So how did continuing claims look this week? This week, continuing claims also climbed to 5.76 million (from 5.5 million last week). And the Pandemic Emergency Unemployment Compensation (PEUC) program decreased to 8.56 million (from 8.87 million last week). So these numbers were mixed. And both were still disappointing to those hoping for a more meaningful drop.

The chief economist at Wells Fargo, Jay Bryson, commented:

“In general, the trend of employment growth clearly is slowing. Clearly, we’ve lost momentum in terms of the job market.”

The economist at Bloomberg, Eliza Winger, agreed:

“The jump in claims is consistent with our expectation that the next jobs report will likely deliver a negative print, reinforcing the need for immediate fiscal stimulus to support the economy.”

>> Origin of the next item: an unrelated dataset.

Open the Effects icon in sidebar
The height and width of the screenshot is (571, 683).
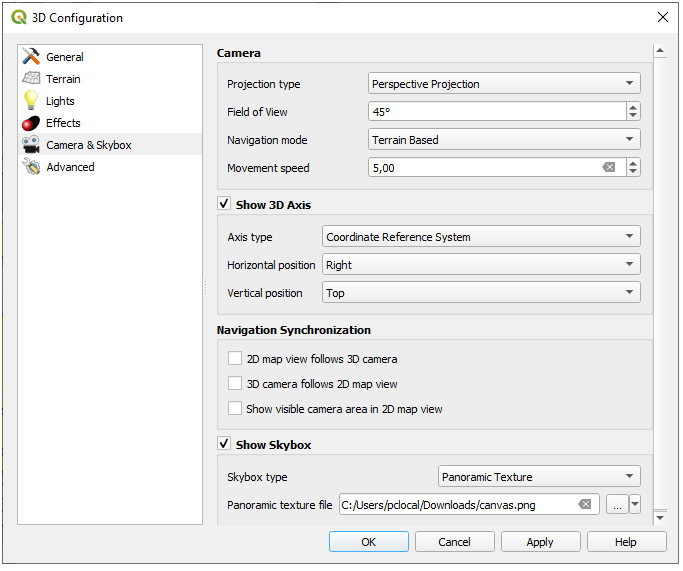pyautogui.click(x=31, y=123)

However, fiscal stimulus would require both houses of Congress and the President to agree on a package. And so far, that hasn't happened, at least not since the initial stimulus package back in May. But, we’ll cover that in more detail in the section below on the Financial Cliff.

Financial cliff: Progress continues despite distractions and political shenanigans

As we've discussed over the last several months, there's a huge but invisible problem with the economy that's largely unrecognized by the general public. But an overwhelming consensus of economists, analysts (across the political spectrum) and policymakers at the highest levels (including the Federal Reserve) all agree it's essential we find a solution to it.

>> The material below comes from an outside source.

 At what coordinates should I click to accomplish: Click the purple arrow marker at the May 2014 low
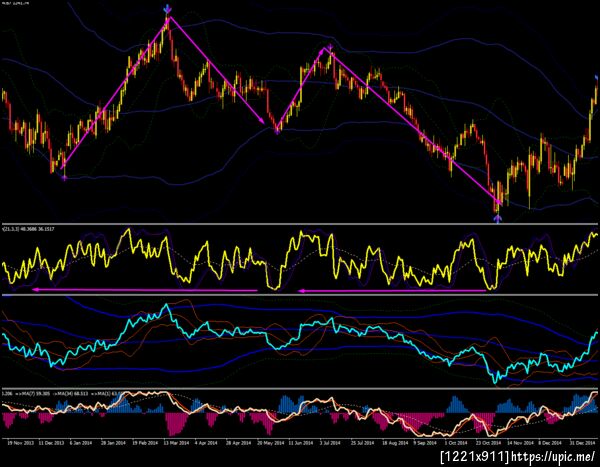(277, 131)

And if we don't, millions of Americans and businesses are destined to fall over a financial cliff with devastating long-term consequences. If this happens, then we may suffer a debilitating double dip recession (the dreaded "w-shaped recovery"). And investors in many alternative investment asset classes (including certain real estate sectors) could be caught up in a world of hurt.

This financial cliff is caused by several things:

  1. Impending collapse of crucial safety nets: On December 26, 10-12 million people who lost jobs due the crisis are scheduled to lose critical benefits they're currently depending on. These were provided by two government programs created by the stimulus package passed by the government earlier in the year. The first is the Pandemic Emergency Unemployment Compensation (PEUC), which gives workers, who've been unemployed so long that they've exhausted state unemployment benefits, an additional 13-week lifeline. The second is the Pandemic Unemployment Assistance (PUA) for workers in the gig economy who are otherwise unable to get the same benefits that traditional workers receive when they lose their jobs. If they don't get any additional help, the damage to the economy will be severe, immediate and potentially long-lasting.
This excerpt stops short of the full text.